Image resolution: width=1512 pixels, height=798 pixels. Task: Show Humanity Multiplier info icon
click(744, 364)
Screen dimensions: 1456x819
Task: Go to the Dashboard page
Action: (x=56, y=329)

++++

:: What is needed ::
Would you reproduce the whole listing above, word for word?

:: Answer area ::
Image resolution: width=1512 pixels, height=798 pixels. Task: Show Humanity Multiplier info icon
click(744, 364)
Screen dimensions: 1456x819
Task: Go to the Dashboard page
Action: (x=56, y=329)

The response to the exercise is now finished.